Exercise prompt ->
Exactly the lines below from the line with "The height and width of the screenshot is (400, 640)." through the line with "to the Reports" must make up the answer, both ends included and pictures left out.

Given data ->
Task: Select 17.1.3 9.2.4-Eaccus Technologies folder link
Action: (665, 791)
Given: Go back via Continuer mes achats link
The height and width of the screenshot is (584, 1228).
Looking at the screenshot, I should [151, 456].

* * *

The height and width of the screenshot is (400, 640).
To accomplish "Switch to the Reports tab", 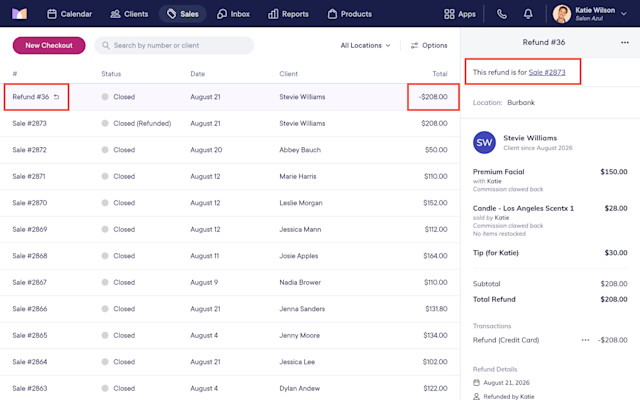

---

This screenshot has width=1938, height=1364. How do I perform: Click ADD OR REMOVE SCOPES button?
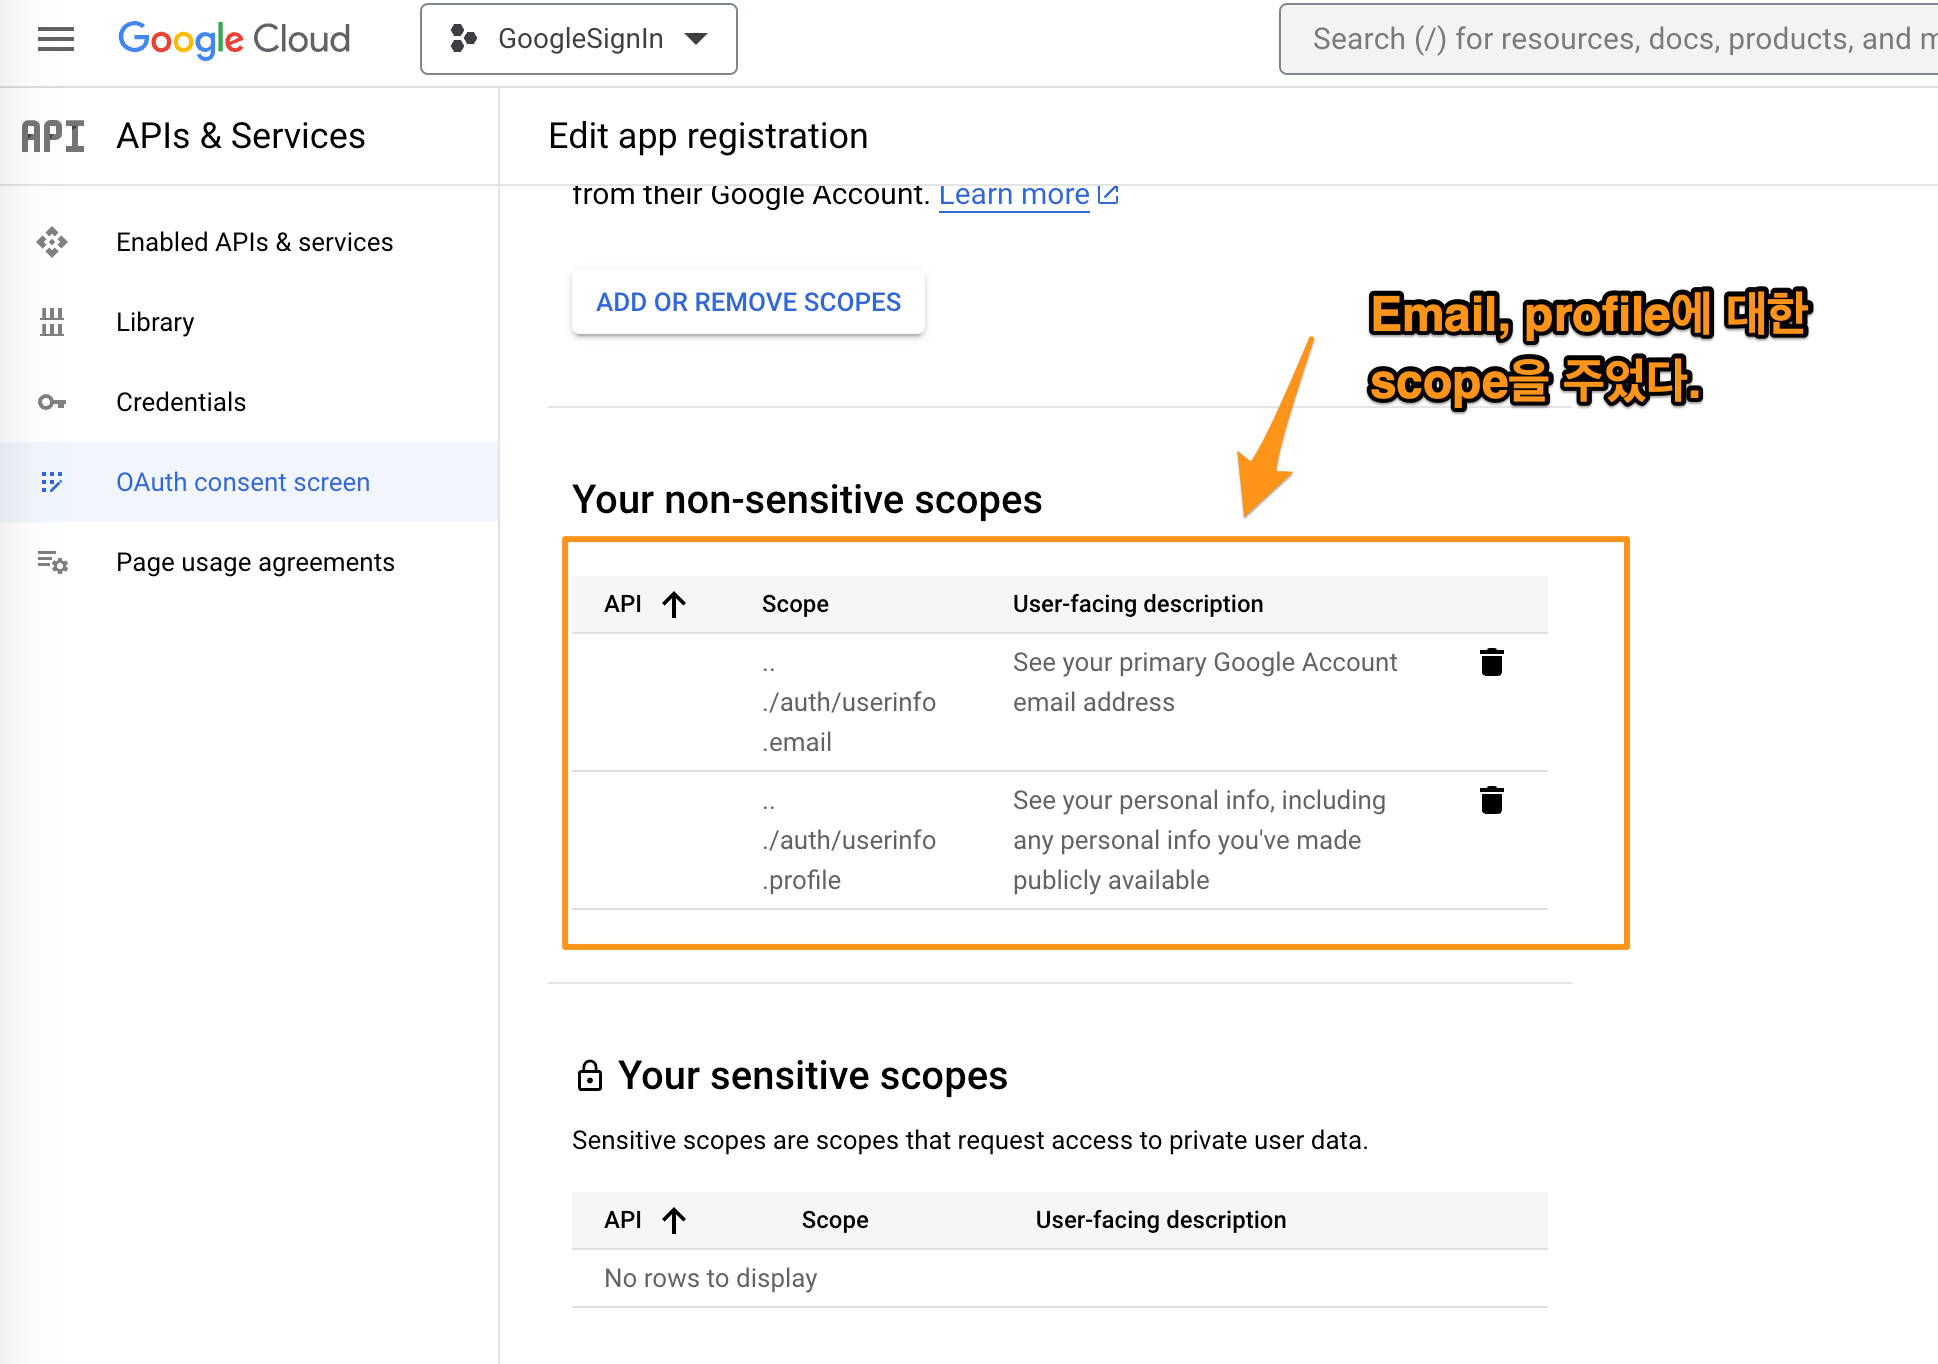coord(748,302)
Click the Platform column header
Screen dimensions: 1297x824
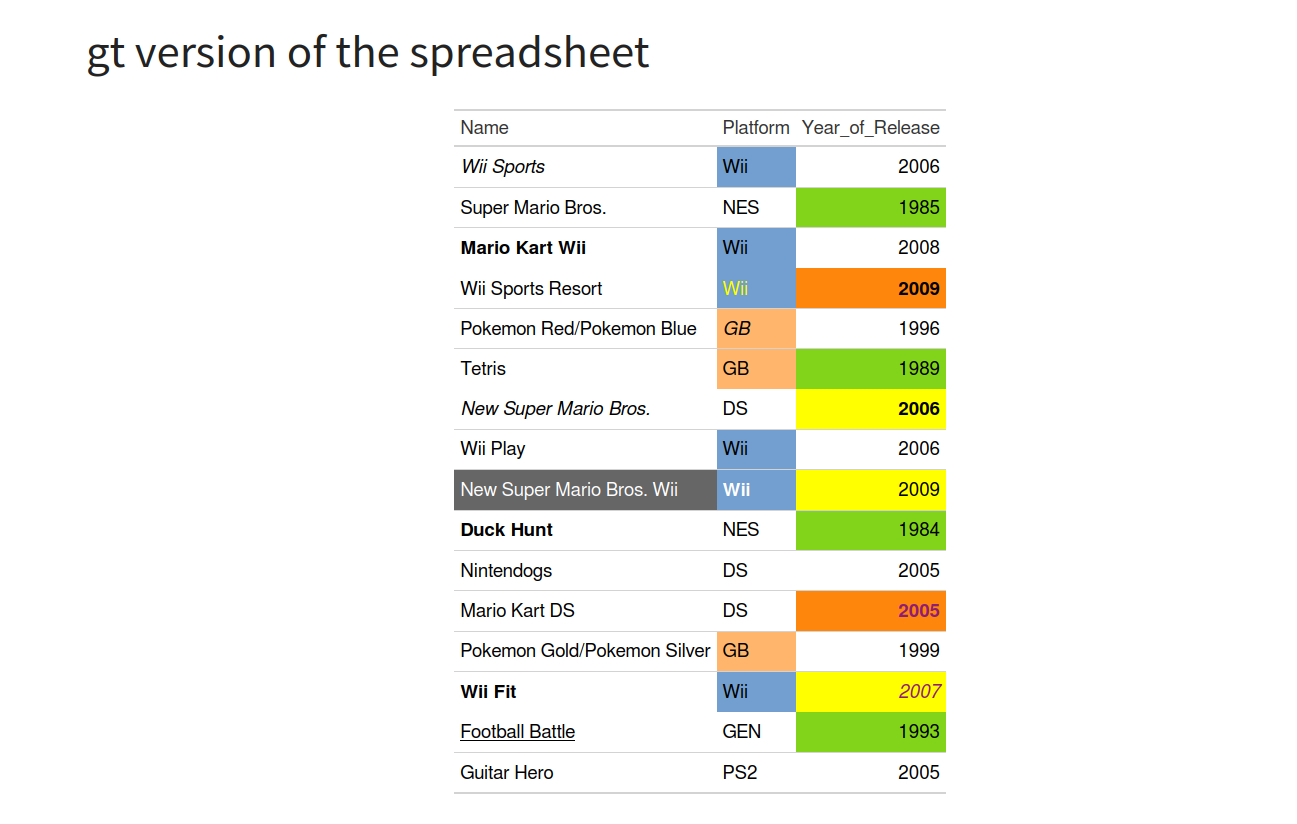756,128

Written reply ->
The height and width of the screenshot is (400, 640).
To accomplish "Switch to the Reports tab", 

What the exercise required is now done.